3. Repeatable Reads Isolation Level:

This adds another layer of isolation on top of read-Committed, to further prevent the repeatable-reads problem.
This is achieved by the “Readers can block Writers” principle, which is against the general Read Lock behavior.

How it works:
As discussed above the Read-Committed Isolation level, T1 gets Read Lock and releases it asap once the read is done, and then T2 can come and acquire Write lock to update it.
What if the Read lock held by T1 is not released asap, and it also prevents Other Transactions to acquire Write lock?
Then while T1 is reading(any number of times) no other transaction can update this row, hence preventing the non-repeatable read problem.

T1 begins
T1 Reads A‘s Balance=Rs. 1000 [Read-1] {R Lock held on this row}
T2 begins
T2 Read A’s Balance= Rs. 1000 (Can read as Row= Read Locked)
T2 Update A’s Balance= Rs. 500 [BLOCKED][WaitingforLock]
T1 Reads A‘s Balance=Rs. 1000 [Read-2] [Same Result]

Please note that,
T1 Read → Gets Read lock.
T2 Reads → Allowed, as Read = shared lock. Multiple reads allowed.
T2 Writes → Not Allowed here, as this row is Locked, and T2 will be held under X-WAIT status.
X means Write(or mutual Exclusive Lock) — Wait means waiting for Write Lock.
So T2 cant acquire a lock to update this row, and hence when T1 reads the same row again, it will still get the same result.
Once T1 Completes, the lock is released, and T2 can then get this lock to update.

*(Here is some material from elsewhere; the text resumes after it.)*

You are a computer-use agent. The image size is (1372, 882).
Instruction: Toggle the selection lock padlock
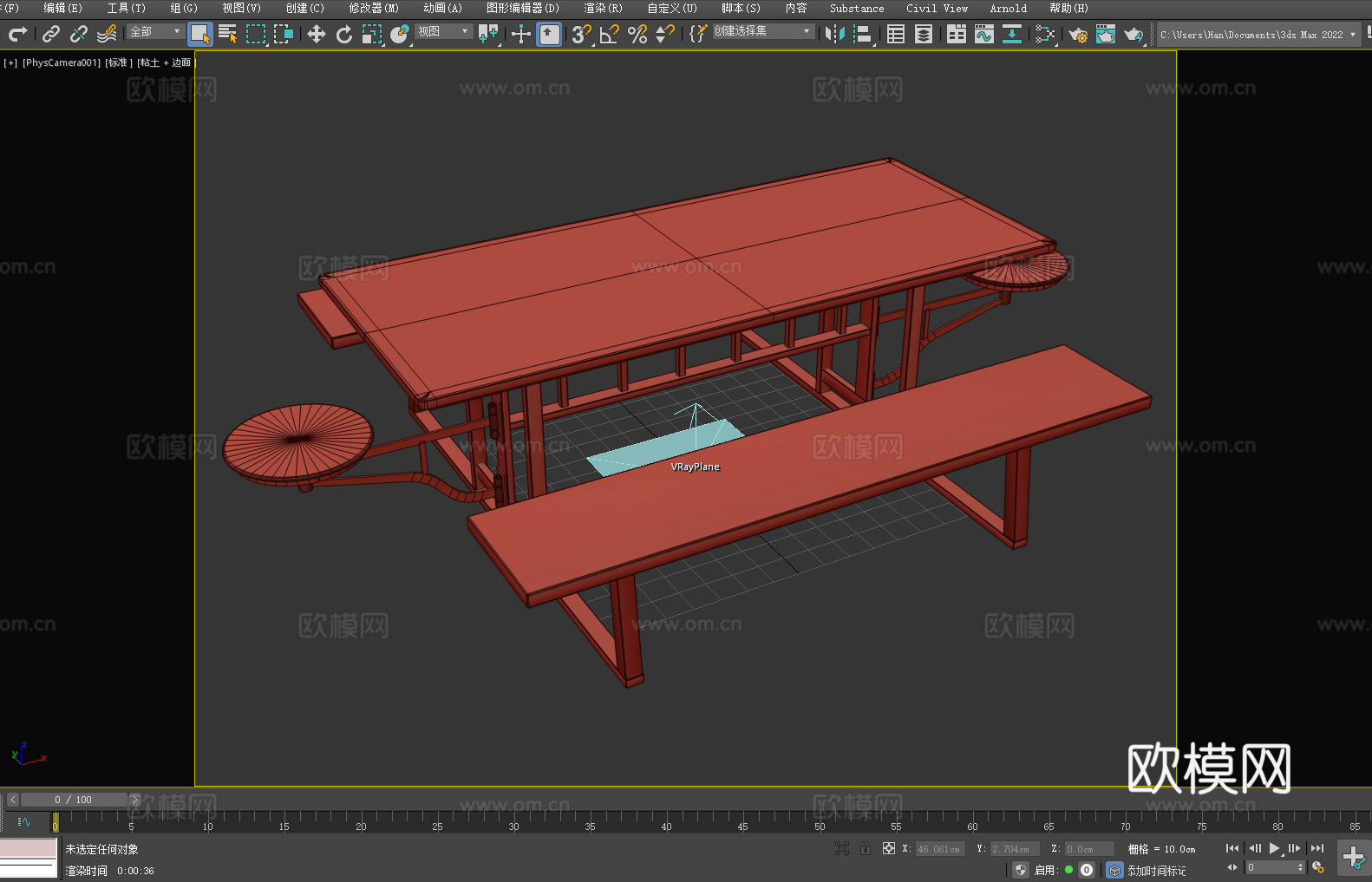866,848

Phantom Reads? Still There.
It does not allow any updates on the rows it is interested in. However it does not prevent any phantom reads, other Transactions can still insert new rows.

T1 begins
T1Queries select * from Tbl where X>100 → 3 rows (R Lock held on 3 rows)
T2 begins
T2 Inserts 1 additional row with X=150
T2 Commits.
T1 Queries select * from Tbl where X>100 → 4rows [Phantom Read].

So as per above, although T2 can not update any of the rows queried by T1, since it can insert new rows, the problem of phantom reads still exists.

4. Serializable Reads Isolation Level:

This is the most strict level of isolation, where the problem of phantom reads is also prevented.

How it works:
When T1 queries a range or records, it acquires a different type of lock, signifying that it belongs to the range.
This lock is called Range-lock, (Range S-S is its status) instead of S for Read lock and X for the Write lock.
So when T1 queries a range, all the rows are range-locked.
If T2 tries to insert a new row, which might affect this range, then T2 will be blocked until T1 completes and releases the Range lock.
However, T2 can read the rows, as Range-lock allowed shared reads, but prevents certain Writes.

T1 begins
T1Queries select * from Tbl where X>100 → 100 rows
(Range S-S Lock held on 3 rows)
T2 begins
T2 Inserts 1 additional row with X=150 [Blocked]
T1 Queries select * from Tbl where X>100 → 100 rows [Same result].

So as we can infer from this, it solves all the above concurrency problems.